##### Supplied data
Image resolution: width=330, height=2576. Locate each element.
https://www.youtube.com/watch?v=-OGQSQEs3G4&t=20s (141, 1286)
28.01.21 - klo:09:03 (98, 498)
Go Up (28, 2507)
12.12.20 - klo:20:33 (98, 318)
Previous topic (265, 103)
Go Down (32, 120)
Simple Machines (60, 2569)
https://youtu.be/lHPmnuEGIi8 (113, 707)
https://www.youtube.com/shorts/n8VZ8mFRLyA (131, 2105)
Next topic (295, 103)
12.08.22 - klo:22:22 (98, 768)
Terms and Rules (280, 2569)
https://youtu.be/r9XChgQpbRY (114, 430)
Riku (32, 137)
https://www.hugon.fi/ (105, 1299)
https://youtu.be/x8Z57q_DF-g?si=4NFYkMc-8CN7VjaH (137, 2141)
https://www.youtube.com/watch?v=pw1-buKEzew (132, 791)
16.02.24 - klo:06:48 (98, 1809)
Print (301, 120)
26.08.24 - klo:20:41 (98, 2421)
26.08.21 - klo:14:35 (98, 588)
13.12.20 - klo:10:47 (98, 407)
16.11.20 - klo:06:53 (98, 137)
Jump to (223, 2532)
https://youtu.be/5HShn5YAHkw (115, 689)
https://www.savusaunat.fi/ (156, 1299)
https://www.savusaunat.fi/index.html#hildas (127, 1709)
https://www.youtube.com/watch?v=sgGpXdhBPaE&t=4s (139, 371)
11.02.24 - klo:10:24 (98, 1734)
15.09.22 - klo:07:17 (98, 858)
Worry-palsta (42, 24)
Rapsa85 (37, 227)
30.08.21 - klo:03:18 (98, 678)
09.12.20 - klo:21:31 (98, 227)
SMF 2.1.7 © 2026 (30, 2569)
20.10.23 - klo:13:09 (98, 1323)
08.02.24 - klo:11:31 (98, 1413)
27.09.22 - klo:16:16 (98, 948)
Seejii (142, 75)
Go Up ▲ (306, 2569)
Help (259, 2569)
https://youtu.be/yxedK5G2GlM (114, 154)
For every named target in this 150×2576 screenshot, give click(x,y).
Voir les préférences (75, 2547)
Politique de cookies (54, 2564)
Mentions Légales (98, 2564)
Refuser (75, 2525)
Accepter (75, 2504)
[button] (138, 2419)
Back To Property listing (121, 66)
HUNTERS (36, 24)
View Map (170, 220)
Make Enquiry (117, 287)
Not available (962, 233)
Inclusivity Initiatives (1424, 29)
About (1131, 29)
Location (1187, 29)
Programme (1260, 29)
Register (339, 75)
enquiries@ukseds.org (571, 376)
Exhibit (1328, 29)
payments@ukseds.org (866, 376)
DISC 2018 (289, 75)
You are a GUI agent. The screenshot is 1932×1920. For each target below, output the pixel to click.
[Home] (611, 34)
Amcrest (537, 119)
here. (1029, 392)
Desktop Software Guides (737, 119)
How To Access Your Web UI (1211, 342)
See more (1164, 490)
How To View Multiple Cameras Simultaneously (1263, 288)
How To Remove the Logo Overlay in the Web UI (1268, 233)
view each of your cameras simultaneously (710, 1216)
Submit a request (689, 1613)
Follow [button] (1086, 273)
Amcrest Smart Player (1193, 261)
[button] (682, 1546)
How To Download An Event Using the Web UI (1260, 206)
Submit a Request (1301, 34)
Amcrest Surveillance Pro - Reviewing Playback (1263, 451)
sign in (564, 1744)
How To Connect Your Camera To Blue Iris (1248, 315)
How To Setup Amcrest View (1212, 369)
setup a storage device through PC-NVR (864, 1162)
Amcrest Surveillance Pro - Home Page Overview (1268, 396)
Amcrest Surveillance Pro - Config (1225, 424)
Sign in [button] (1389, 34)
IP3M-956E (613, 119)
##########
* [Exercise]:
Copy every line in the entries above that has the string "screenshot" in it.

* [Final answer]:
For every named target in this 150×2576 screenshot, give click(x,y).
You are a GUI agent. The screenshot is 1932×1920. For each target below, output the pixel to click.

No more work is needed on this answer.